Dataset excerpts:
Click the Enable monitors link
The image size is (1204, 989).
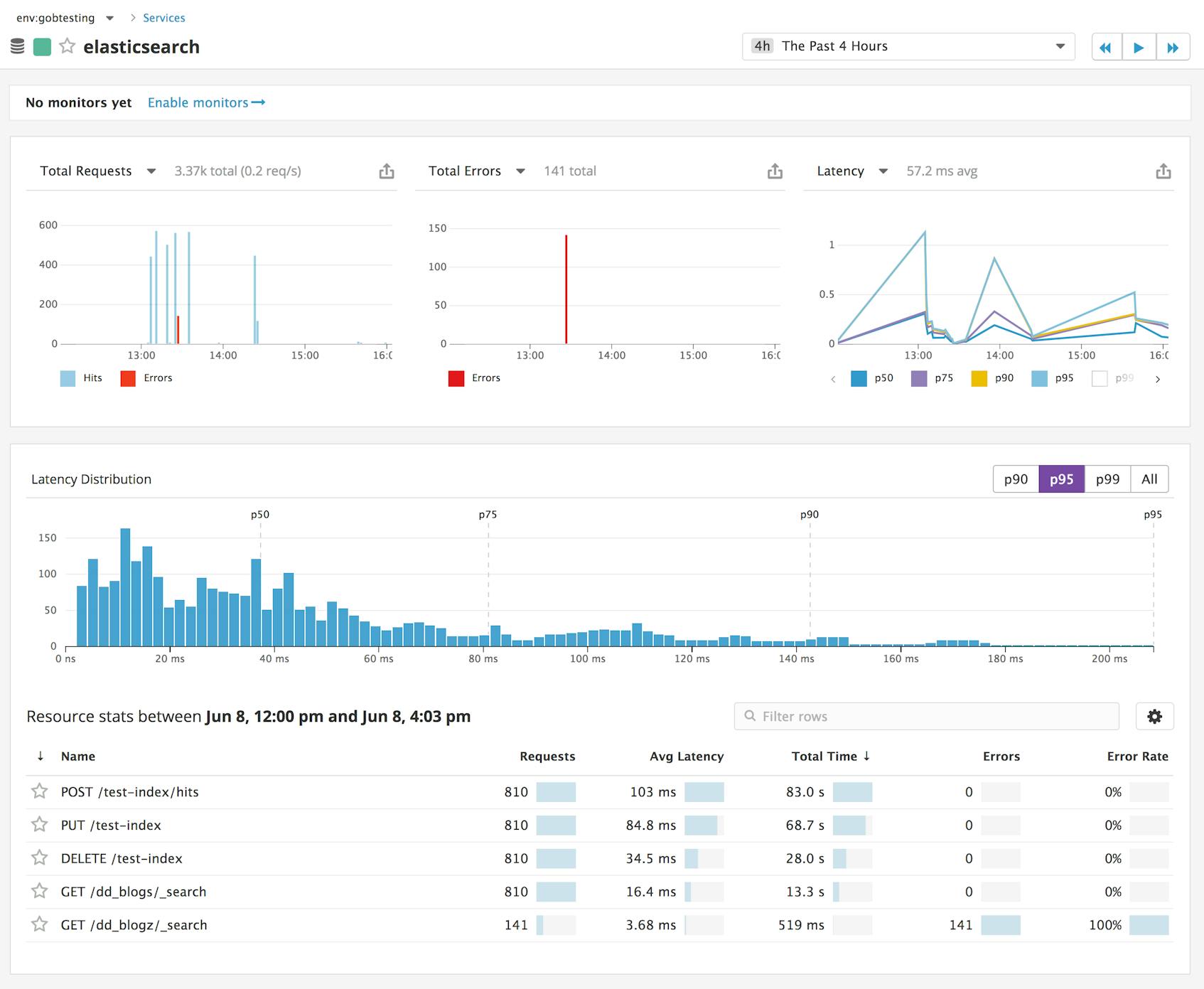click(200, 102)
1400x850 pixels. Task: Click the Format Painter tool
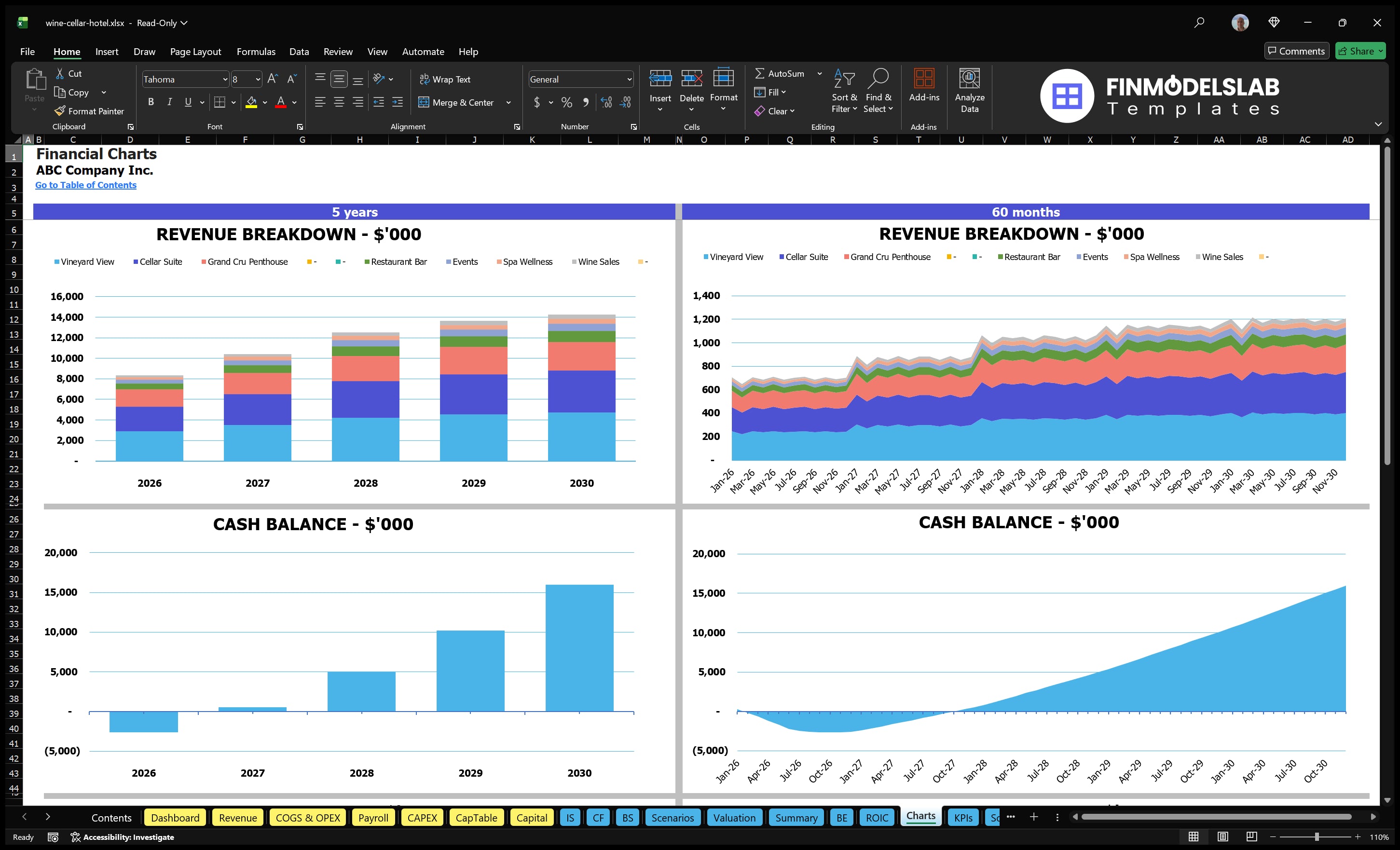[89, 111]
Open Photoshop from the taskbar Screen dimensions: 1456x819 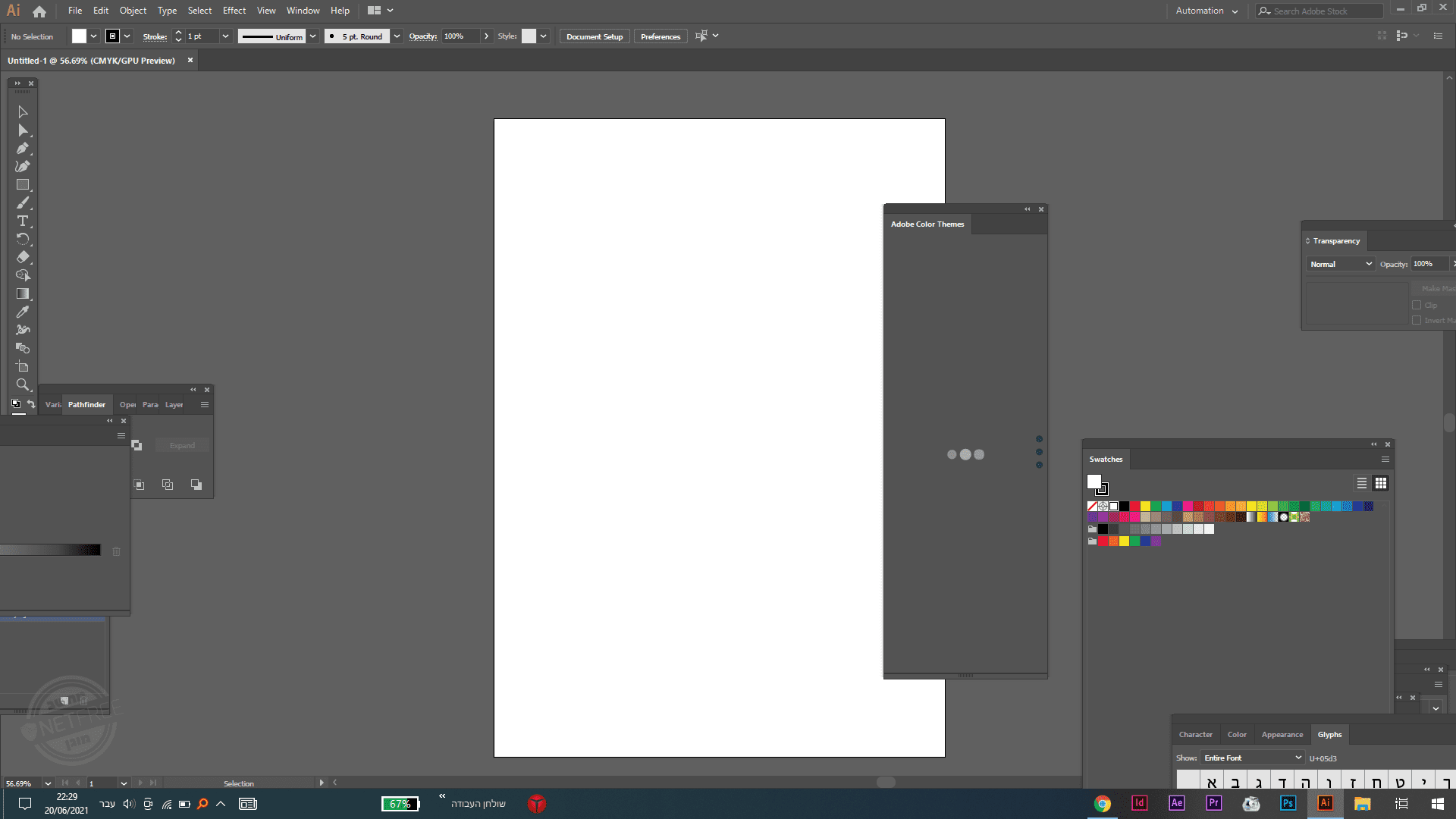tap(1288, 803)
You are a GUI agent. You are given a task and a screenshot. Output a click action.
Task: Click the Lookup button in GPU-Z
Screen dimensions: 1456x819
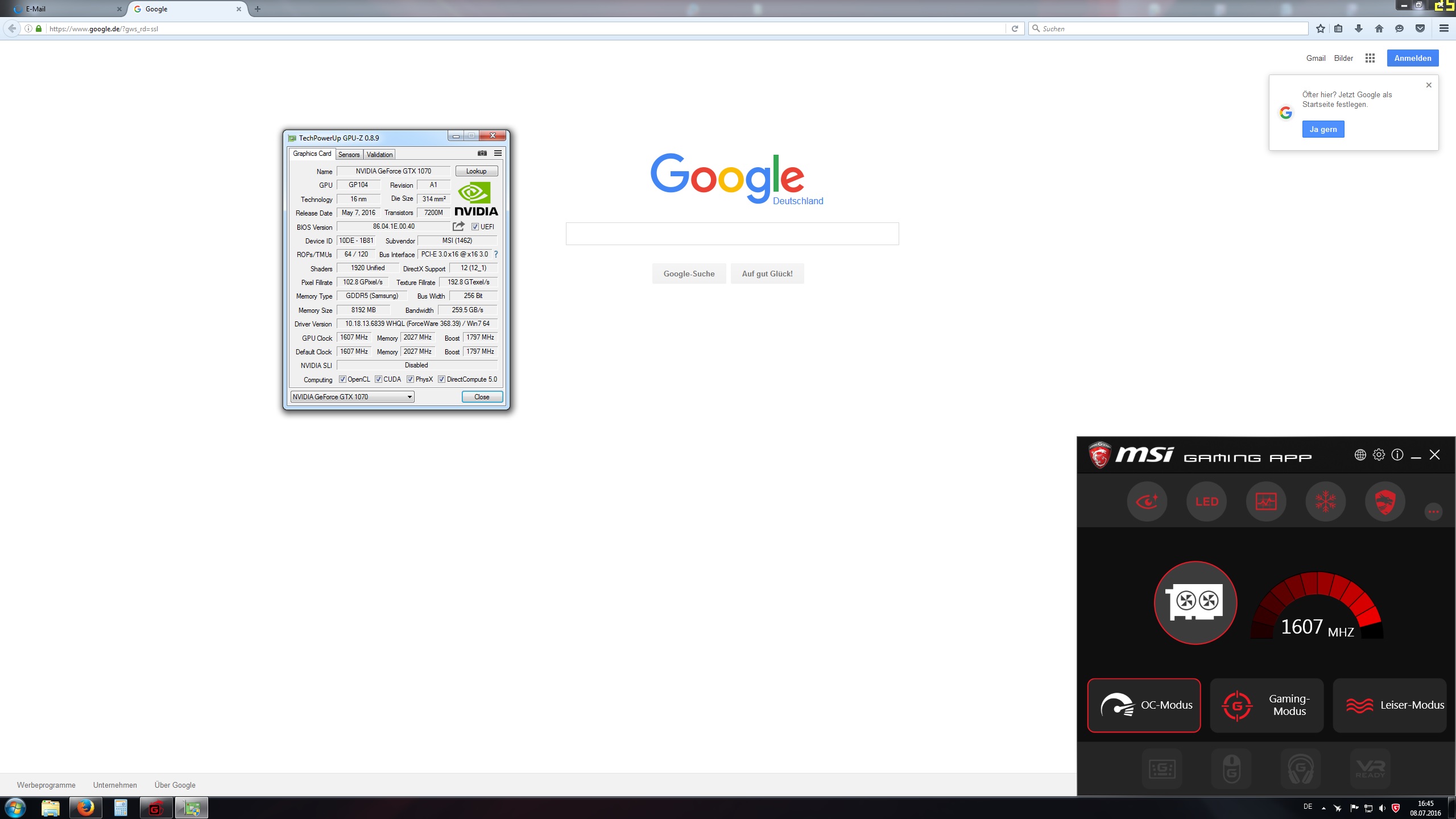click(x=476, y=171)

__PROBLEM TO SOLVE__. Your task is to transcribe exactly the lines from the one containing "You are a GUI" through the final line of the entries above, pictures excluded.

__THE ANSWER__.
You are a GUI agent. You are given a task and a screenshot. Output a click action.
Task: Click the Lookup button in GPU-Z
Screen dimensions: 1456x819
click(x=476, y=171)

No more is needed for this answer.